Many pensioners will be worried about losing their Winter Fuel Payment, given the energy price cap increased by 1% on 1 January, and will jump by a further 6.4% in April.
It's worth checking if you qualify for Pension Credit, because if you do successfully apply, you will receive the Winter Fuel Payment automatically in future.
However, you will not receive it for this winter. The deadline to apply for Pension Credit and receive Winter Fuel Payment was 22 September last year. For those applying after this date, the DWP could backdate your claim as long as you applied by 21 December.
Why have so many people failed to claim Pension Credit in the past?
Pension Credit is one of the most underclaimed government benefits, with a complex eligibility criteria. Some pensioners assume that if they own their own home they won't qualify - but this is incorrect, as they may be entitled to claim it. If they have savings or a pension, they may also qualify for Pension Credit.

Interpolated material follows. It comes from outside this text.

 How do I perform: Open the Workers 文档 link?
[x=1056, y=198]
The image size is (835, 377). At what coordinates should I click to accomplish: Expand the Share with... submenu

About two-thirds of people (65%) entitled to Pension Credit received the benefit in 2022-2023, according to the latest government data. This means up to 760,000 households that are eligible for the support aren't claiming it. In total, £1.5 billion went unclaimed.
Even those who do claim it may not be receiving as much money as they should. Some pensioners who receive Pension Credit may be missing out on extra money, due to not updating their financial information with the DWP. For example, if their savings reduce they could be entitled to a higher amount of Pension Credit.
Figures released last year revealed that the DWP could be paying out an extra £80 million if it had up-to-date information about claimants. Stephen Lowe, group communications director at Just Group, says: “Benefits like Pension Credit are a valuable financial resource for retirees on low incomes or for those who are disabled, are carers, or have dependents.
“So, to see that eligible pensioners missed out on £80 million of extra income in 2023-2024 due to submitting inaccurate information is deeply frustrating. The money is there to support the people who need it most, and although the application process can be lengthy, we strongly encourage people to persevere.”
Governments have run multiple awareness campaigns to encourage more people to claim the benefit. The DWP says it is exploring further options to "drive up claims by reaching the most isolated and poorest pensioners who are eligible for support". For example, "writing to all pensioners who make a new claim for Housing Benefit and who appear to be entitled to Pension Credit".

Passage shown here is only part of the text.